> [Extract to read]
※

Watt inspired action.
“If Jean Watt tells you that you can do it, you can,” said one of her many mentees, Voice of OC Involvement Editor Theresa Sears, herself a longtime open government and environmental leader.
By the early 1970s, Watt added onto her Girl Scouts experience, taking aim at the waterways around her neighborhood, co-founding one of the county’s first environmental groups, SPON (Stop Polluting our Newport) with the aim of keeping the Upper Newport Beach undeveloped, clean and natural.
She ended up serving 14 years as SPON President and saw the group go beyond the bay and into issues like land use, traffic, building density and protection of open space.
After leading several successful referendums against Irvine Company developments, Watt organized activists and passed the Greenlight Initiative in 2000, which put major developments in Newport to a popular vote.
Watt was a strong advocate for direct democracy, understanding the real power of a clipboard and a card table.
Over the years and more than a half dozen successful land use initiatives, Watt became an expert in gathering signatures and recruiting volunteers to ensure citizen voices would be heard whether it be referendums or initiatives.
Her efforts and tactics became a model for citizen participation for many locals.
“Jean was our queen,” said Newport Beach resident and activist Susan Skinner, whose mom, Nancy, ran Watt’s Newport Beach City Council campaigns.

※

> [Exercises to complete]
**a.** Translate into Spanish this sentence from the passage about Jean Watt: "Her efforts and tactics became a model for citizen participation for many locals."
**b.** Using the passage about Jean Watt, explain in one to three sentences what aim led her to co-found SPON.
The data that come next have no connection to the passage about Jean Watt.

※

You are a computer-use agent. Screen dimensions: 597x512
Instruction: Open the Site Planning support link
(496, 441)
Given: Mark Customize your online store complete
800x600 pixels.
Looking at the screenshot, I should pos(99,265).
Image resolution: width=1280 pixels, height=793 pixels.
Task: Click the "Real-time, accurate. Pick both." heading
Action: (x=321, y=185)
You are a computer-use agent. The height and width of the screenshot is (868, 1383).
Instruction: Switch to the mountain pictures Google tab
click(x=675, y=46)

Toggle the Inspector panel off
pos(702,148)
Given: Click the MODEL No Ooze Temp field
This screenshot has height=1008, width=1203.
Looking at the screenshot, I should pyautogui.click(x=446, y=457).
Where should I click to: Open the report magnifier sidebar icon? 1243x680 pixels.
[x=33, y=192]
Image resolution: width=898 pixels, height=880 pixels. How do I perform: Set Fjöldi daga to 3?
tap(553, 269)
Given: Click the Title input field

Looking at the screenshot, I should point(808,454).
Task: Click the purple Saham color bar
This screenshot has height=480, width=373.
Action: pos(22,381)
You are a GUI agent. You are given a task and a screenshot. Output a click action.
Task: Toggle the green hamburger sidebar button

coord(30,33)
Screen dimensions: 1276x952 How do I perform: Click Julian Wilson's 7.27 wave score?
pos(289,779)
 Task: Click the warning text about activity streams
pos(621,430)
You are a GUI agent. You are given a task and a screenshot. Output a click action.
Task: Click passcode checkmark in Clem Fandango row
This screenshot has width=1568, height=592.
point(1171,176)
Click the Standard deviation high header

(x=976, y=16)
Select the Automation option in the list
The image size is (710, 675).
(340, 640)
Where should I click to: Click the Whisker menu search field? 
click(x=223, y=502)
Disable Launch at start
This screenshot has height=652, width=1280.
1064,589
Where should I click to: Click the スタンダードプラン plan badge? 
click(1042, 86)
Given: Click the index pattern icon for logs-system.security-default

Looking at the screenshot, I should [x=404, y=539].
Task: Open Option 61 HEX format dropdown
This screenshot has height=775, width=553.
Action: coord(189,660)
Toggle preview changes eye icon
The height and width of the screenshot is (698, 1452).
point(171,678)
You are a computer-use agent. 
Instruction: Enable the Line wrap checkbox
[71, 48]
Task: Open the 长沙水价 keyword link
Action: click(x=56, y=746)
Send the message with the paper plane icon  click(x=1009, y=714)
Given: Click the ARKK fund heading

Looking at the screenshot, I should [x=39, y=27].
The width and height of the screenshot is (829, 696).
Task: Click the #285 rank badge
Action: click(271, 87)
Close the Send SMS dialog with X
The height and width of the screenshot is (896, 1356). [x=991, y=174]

※

> [Solutions by task]
**a.** Sus esfuerzos y tácticas se convirtieron en un modelo de participación ciudadana para muchos residentes locales.

**b.** Watt co-founded SPON (Stop Polluting our Newport) to keep the Upper Newport Beach undeveloped, clean and natural. She was focusing on the waterways around her neighborhood.